Bleiberecht statt Abschiebungen, Freiheit statt Frontex
Der 20. Juni ist der internationale Tag des Flüchtlings und gleichzeitig der Vorabend der Innenministerkonferenz (IMK), die am 21. und 22.6. in Frankfurt stattfindet. Seit vielen Jahren begleiten Proteste und Forderungen für ein bedingungsloses Bleiberecht von Flüchtlingen die Konferenzen der Minister, die für Ausgrenzung und tägliche Abschiebungen verantwortlich sind. Sie reden von Integration und meinen Anpassung und Unterwerfung unter eine Bürokratie und einen Arbeitsmarkt, die beide gleichermaßen rassistisch geprägt sind. Sie verbreiten und verstärken einen Sicherheitsdiskurs, in dem Tausende von MigrantInnen und Flüchtlingen als „Risikofaktoren“ dargestellt werden. Sie koordinieren die weiteren, unerträglichen Abschiebungen von Roma oder bis vor kurzem von Flüchtlingen nach Syrien. Und es waren der deutsche Bundesinnenminister sowie der bayrische Innenminister, die die sofortige Rückführung tunesischer MigrantInnen aus Italien und notfalls die Wiedereinführung von innereuropäischen Grenzkontrollen gefordert haben.
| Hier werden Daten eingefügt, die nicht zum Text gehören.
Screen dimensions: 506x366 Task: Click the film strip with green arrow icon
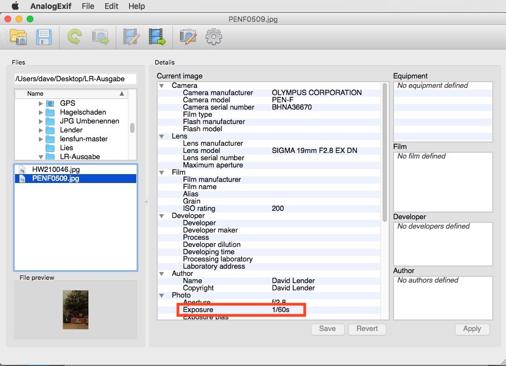pyautogui.click(x=157, y=37)
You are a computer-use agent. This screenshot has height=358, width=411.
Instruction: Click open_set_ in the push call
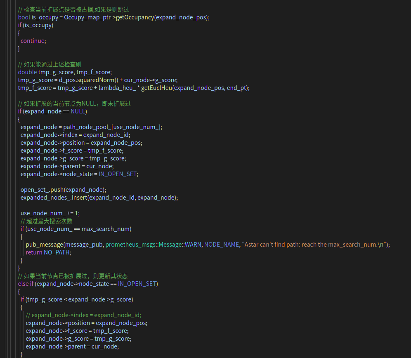(x=34, y=190)
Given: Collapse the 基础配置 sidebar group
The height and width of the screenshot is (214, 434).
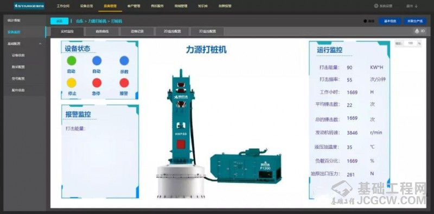Looking at the screenshot, I should [40, 44].
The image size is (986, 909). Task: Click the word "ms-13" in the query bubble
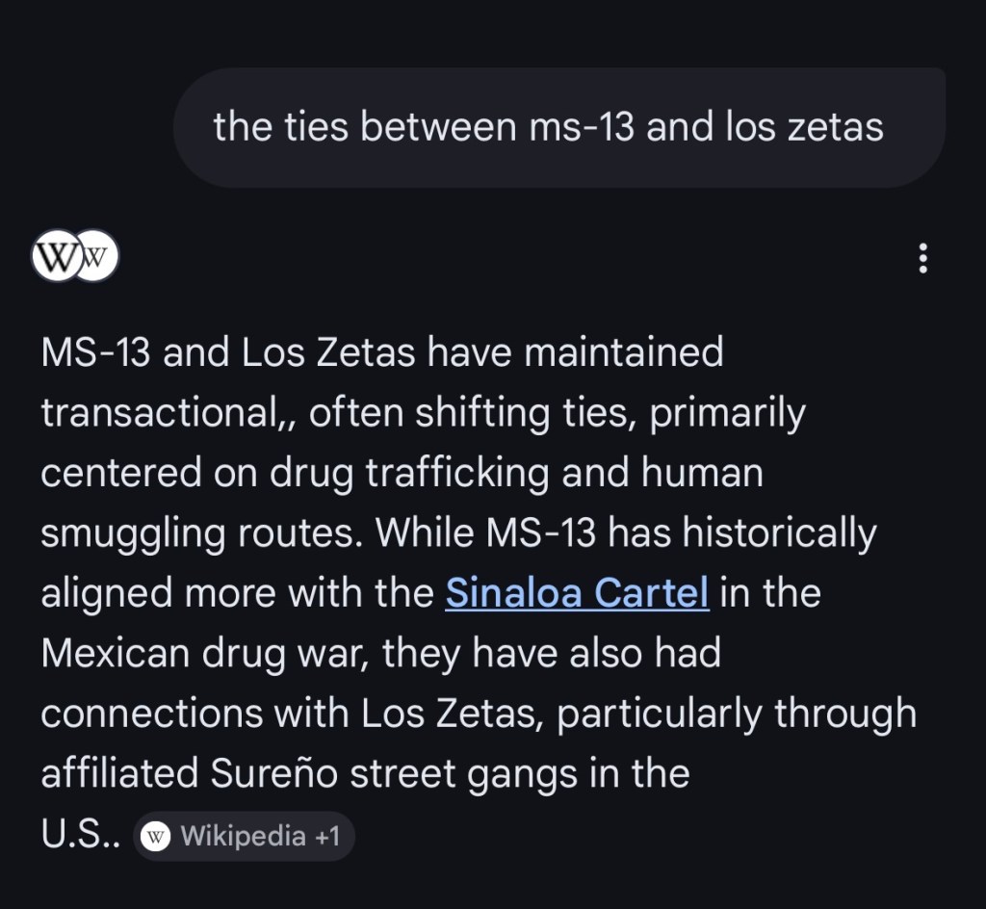pyautogui.click(x=582, y=127)
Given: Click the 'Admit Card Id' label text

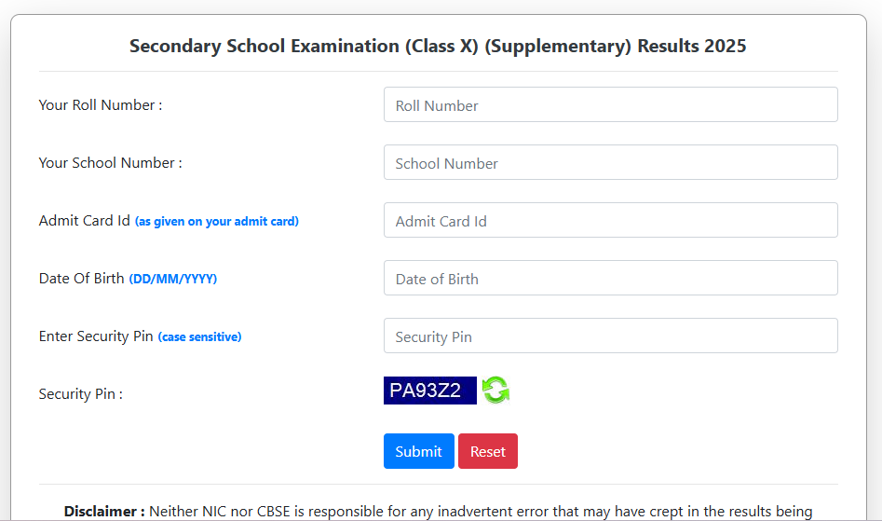Looking at the screenshot, I should click(x=85, y=221).
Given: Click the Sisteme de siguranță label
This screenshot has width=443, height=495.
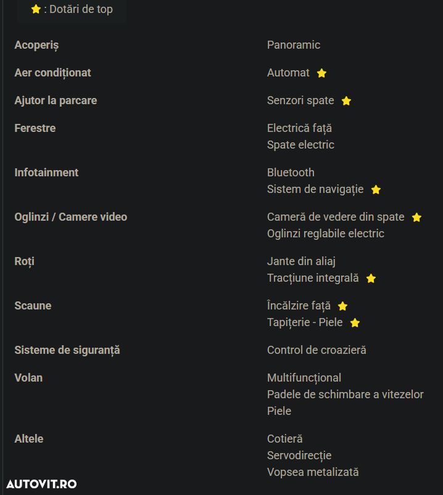Looking at the screenshot, I should coord(67,350).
Dieser Politik wollen wir am 20. Juni in einem der Tatorte eine unmissverständliche Absage erteilen.
Kein Mensch ist illegal – Bleiberecht statt Abschiebungen – Freiheit statt Frontex
Mit diesen Forderungen werden wir am 20. Juni lautstark durch das Terminal 1 des Frankfurter Flughafens demonstrieren. Wir hoffen auf zahlreiche Unterstützung.